§ What to do: Write out exactly the lines running from the line that includes "The image size is (741, 397)." to the end of the data, both ends included, and nothing besides.

Recorded data:
- Opening Delimiter -
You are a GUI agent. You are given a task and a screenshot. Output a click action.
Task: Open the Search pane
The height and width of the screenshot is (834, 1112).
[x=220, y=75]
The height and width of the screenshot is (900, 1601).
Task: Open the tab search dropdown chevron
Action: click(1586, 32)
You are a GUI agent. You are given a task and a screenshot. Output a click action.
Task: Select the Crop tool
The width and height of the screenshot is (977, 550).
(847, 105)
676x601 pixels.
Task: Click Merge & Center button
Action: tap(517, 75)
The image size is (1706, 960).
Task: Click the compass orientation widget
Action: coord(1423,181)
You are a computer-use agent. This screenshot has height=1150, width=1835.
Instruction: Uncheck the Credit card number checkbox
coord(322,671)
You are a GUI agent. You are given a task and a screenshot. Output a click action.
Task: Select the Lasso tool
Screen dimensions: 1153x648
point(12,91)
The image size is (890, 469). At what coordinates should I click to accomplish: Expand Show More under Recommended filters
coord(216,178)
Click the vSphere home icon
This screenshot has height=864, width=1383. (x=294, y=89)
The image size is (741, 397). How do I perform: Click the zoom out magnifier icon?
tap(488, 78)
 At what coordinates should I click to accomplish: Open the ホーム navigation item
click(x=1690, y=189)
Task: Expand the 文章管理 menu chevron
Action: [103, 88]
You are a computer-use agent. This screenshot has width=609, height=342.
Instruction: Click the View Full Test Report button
- Closing Delimiter -
§ Completed task:
The image size is (741, 397). How do I perform: Click the zoom out magnifier icon?
tap(488, 78)
 At what coordinates should I click to accomplish: Open the ホーム navigation item
click(x=1690, y=189)
Task: Expand the 文章管理 menu chevron
Action: [103, 88]
You are a computer-use agent. This screenshot has width=609, height=342.
Instruction: Click the View Full Test Report button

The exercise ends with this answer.